I have a few questions for the governor of Kansas who is refusing to expand Medicare. I expressed those questions in the LTTE below the orange squiggle to the Topeka capital Journal, here in Topeka.
The editor wants me to pare it down from its current 523 words to just 350 words. I've written many letters to the editor and had my share printed. But they were all opinion, and this one is based on facts. The opinion editor wants to run it, but it is too long for him to do so. I'm worried it will lose something if I just start whittling away. When writing such letters, does one need to cite sources verbatim or is paraphrasing enough? Can I get a critique and some suggestions from the experts here? Feel free to let 'er rip, I have big shoulders and even though I'm a Marine who hasn't been deployed for 36 years, I can take your best and worst! I will check in later this evening and hope for the best!
I have been watching the healthcare debate rage back and forth in the media since Hillary Clinton chaired her infamous committee almost twenty years ago. It was and remains my opinion that everyone deserves adequate healthcare. Further, it was my opinion the hospital industry as well as the insurance industry were against any reasonable inroads made into their monopolies. In other words, the game is rigged just as it always is. It is rigged by having little oversight of costs by states or the federal government against all who are living paycheck to paycheck.

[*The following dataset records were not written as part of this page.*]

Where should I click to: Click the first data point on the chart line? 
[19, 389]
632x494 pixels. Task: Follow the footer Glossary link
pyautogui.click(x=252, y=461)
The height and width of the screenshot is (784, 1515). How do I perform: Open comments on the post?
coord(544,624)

I know our esteemed Governor wants nothing to do with an expansion of Medicare, as do another 20 or so states. In fact, I recall the governor rejecting money that would have set up the computer system the Insurance Commissioner’s office needed to expand and implement the ACA. So imagine my bewilderment when I read in the Washington Post that the American Hospital Association, the Federation of American Hospitals and the Catholic Health Association had reached an agreement with the administration to “contribute $155 billion over 10 years toward the cost of insuring the 47 million Americans without health coverage, according to two industry sources.” I wondered how that was going to happen with little more than half the states actively expanding Medicare. Then I read that Obama’s administration had identified $200 billion in cuts over the next 10 years and that brought the associations to the bargaining table where the deal was struck July 3rd. According to the industry, because the reductions in Medicare are going to happen independently of what the states do, they want all of the states to take the deal.

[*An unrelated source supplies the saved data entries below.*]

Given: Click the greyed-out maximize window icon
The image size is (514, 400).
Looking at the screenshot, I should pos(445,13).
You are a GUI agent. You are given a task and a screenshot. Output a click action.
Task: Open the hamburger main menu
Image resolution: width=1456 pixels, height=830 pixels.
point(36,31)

In fact, the Huffington Post has a story that dealt with the impact those cuts will have in just two states, Florida and Texas. The author of the blog says, “Hospitals that currently treat the poor for free in emergency rooms were counting on a broad expansion of health insurance coverage to cut down on the number of unpaid bills on their books. The American Hospital Association and other national industry groups endorsed the health care reform law, calculating that more insured people would make up for $155 billion in lower Medicare payments over a decade.”
The author continues, “A smaller Medicaid expansion would be bad news for hospitals, especially in states like Florida and Texas with large numbers of uninsured people, according to Sheryl Skolnick, a health care equities analyst at CRT Capital Group in Stamford, Conn. "That risk is real and meaningful: the hospitals may end up paying for the poorest and sickest of today's uninsured anyway AND see cuts in Medicare and Medicaid on top of that," she wrote in a note to clients Friday.”
The $155 billion is the exact amount they agreed to on July 3. So I am left with a few questions that I’d like someone to address: If Kansas does not expand Medicare, how do our hospitals make up that difference? Along the same reasoning, how badly will this hurt our already struggling rural hospitals where the number of poor patients has already strained their budgets?